Select the lines below containing the word "window".
*** Opening of Data for the task ***
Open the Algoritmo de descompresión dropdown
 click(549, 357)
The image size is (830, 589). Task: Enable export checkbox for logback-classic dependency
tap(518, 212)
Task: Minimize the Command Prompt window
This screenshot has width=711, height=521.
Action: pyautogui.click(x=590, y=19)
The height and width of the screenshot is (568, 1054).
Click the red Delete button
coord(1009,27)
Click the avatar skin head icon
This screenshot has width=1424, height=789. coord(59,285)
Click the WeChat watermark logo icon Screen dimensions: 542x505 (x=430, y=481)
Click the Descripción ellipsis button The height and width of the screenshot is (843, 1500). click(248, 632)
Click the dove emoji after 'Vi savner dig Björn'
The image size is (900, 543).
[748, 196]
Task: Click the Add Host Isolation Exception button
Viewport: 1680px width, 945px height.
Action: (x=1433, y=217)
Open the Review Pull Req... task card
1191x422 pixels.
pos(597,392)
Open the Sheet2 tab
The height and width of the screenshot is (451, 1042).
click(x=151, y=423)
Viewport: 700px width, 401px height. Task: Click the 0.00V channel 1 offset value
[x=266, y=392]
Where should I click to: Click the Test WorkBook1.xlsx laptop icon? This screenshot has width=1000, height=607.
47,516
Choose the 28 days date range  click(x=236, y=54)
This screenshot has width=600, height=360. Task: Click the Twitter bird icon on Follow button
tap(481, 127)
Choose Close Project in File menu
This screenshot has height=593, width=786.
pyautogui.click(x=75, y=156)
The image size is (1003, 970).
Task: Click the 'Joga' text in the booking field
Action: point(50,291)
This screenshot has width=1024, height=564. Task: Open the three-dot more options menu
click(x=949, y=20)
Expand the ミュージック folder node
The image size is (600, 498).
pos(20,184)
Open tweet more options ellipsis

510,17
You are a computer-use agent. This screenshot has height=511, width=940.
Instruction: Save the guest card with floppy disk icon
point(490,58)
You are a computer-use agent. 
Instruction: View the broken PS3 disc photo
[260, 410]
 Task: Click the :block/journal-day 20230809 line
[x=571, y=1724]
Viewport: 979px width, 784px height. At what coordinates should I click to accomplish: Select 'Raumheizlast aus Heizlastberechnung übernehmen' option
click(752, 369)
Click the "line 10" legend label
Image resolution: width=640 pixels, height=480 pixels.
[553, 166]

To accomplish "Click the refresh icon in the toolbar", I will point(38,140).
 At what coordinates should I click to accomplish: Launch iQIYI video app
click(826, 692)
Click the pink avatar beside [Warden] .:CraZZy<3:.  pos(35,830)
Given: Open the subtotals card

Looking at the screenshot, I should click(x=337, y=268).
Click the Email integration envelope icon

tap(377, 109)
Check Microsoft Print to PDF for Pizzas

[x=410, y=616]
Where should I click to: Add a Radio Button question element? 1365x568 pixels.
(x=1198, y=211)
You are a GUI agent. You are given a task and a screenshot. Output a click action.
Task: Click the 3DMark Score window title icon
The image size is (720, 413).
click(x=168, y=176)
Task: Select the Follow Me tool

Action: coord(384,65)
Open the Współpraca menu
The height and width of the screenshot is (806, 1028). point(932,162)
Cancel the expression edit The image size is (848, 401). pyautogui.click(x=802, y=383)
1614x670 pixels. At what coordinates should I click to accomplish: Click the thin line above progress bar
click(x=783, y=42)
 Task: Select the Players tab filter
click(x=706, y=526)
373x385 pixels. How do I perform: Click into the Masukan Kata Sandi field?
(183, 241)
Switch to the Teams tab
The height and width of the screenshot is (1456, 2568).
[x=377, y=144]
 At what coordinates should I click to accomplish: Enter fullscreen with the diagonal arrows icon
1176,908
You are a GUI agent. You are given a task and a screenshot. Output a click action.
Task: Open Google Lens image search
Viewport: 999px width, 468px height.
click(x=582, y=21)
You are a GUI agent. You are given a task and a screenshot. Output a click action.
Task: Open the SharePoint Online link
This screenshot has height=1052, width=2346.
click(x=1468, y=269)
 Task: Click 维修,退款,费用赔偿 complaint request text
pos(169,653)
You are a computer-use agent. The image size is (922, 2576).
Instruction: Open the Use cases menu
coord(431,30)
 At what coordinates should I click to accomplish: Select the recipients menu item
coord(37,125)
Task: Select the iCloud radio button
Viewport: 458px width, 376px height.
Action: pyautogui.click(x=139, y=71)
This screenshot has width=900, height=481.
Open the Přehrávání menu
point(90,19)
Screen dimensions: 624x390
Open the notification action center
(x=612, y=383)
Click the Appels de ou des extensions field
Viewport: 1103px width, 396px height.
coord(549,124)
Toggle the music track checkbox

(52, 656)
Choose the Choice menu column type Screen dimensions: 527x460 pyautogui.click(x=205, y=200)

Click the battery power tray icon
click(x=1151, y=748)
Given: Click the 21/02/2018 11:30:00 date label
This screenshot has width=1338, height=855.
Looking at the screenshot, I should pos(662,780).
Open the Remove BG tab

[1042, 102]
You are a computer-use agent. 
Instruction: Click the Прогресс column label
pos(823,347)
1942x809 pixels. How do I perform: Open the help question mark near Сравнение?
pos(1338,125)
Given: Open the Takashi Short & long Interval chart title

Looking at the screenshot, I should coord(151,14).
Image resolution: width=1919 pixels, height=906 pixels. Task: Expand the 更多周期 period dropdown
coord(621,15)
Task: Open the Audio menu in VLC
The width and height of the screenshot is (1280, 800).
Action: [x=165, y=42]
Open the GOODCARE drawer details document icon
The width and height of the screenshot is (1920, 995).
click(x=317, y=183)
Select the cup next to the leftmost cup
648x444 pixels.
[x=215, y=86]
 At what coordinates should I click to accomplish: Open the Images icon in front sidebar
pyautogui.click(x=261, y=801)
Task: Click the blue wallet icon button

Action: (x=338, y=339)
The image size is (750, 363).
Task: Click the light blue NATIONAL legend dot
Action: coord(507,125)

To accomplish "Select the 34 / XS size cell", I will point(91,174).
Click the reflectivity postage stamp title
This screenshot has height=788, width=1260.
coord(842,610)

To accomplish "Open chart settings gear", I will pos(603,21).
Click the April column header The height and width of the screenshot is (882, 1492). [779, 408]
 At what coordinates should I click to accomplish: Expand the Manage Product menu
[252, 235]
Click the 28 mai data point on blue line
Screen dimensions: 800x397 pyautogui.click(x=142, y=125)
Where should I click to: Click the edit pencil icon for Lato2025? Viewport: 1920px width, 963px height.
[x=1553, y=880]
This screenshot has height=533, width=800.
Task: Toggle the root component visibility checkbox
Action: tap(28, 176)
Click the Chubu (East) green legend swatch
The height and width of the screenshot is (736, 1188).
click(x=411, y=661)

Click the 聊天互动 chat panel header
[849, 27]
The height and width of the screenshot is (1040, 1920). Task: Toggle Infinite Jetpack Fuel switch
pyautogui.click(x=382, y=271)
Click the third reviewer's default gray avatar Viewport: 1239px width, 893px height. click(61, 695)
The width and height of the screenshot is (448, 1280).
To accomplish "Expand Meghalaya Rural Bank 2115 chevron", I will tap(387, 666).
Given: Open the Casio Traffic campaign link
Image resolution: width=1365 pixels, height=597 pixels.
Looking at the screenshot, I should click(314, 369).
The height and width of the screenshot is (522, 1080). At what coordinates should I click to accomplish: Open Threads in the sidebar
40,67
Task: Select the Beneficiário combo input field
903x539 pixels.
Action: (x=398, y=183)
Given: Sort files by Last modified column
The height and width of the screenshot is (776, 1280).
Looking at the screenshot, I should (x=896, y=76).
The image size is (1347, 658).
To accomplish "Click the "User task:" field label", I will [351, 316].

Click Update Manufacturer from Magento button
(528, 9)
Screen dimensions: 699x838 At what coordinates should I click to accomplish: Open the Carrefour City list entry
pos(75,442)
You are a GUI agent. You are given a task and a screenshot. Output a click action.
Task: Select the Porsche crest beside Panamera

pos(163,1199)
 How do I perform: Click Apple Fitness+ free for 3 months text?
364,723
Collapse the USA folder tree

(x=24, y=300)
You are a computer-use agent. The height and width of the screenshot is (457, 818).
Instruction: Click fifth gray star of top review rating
*** Close of Data for the task ***
Response below:
Task: Minimize the Command Prompt window
Task: Click the 3DMark Score window title icon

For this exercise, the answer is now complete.